Reproduce the passage below on mad love and the tactility of perfume word for word, in full.

Passage:
# # # # # # #

Mad love. Beholden to beauty. Style. Myth. A bust-up of internal logic. I could not believe what I saw even though I will touch it. It is here, now, an uncanny presence, but I would rather wish to put out my eyes, those eyes that, by the minute, peer into this insomniac sensorium and passively watch, while writhing, the tactility of perfume. How Oedipal could this blindness be? What guilt could it appease? It is not so much the guilt of an illicit yet passé perversion as our having visited Uchronia, of our having had an inkling of how to amalgamate the senses, of our having come near to inhabiting those two most fulfilling yet repressible affects: madness and passion.

# # # # # # #

Supplied entries:
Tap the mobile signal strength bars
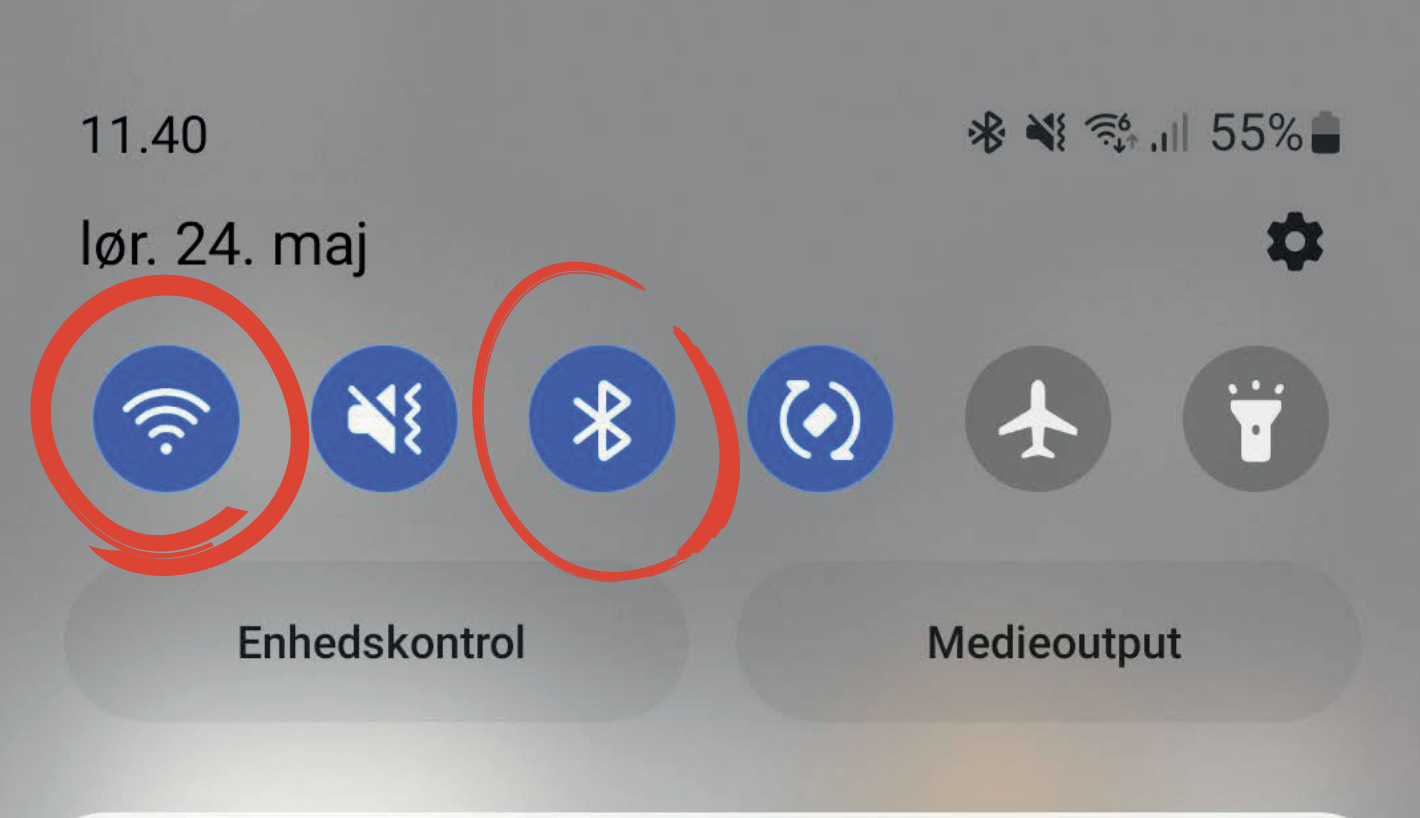 (1169, 133)
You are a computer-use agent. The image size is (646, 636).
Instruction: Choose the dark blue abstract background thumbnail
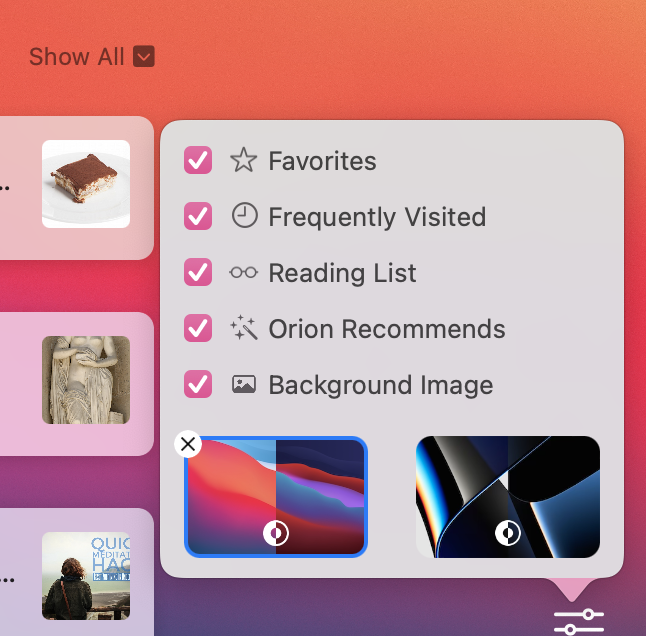point(508,497)
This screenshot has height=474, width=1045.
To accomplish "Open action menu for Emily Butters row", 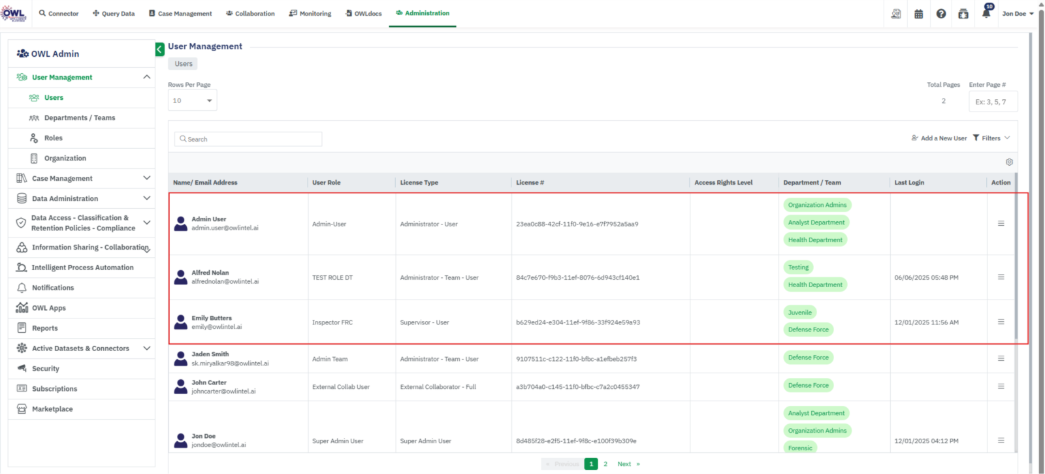I will tap(1001, 322).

# # # # # # #

Response to the task:
Mad love. Beholden to beauty. Style. Myth. A bust-up of internal logic. I could not believe what I saw even though I will touch it. It is here, now, an uncanny presence, but I would rather wish to put out my eyes, those eyes that, by the minute, peer into this insomniac sensorium and passively watch, while writhing, the tactility of perfume. How Oedipal could this blindness be? What guilt could it appease? It is not so much the guilt of an illicit yet passé perversion as our having visited Uchronia, of our having had an inkling of how to amalgamate the senses, of our having come near to inhabiting those two most fulfilling yet repressible affects: madness and passion.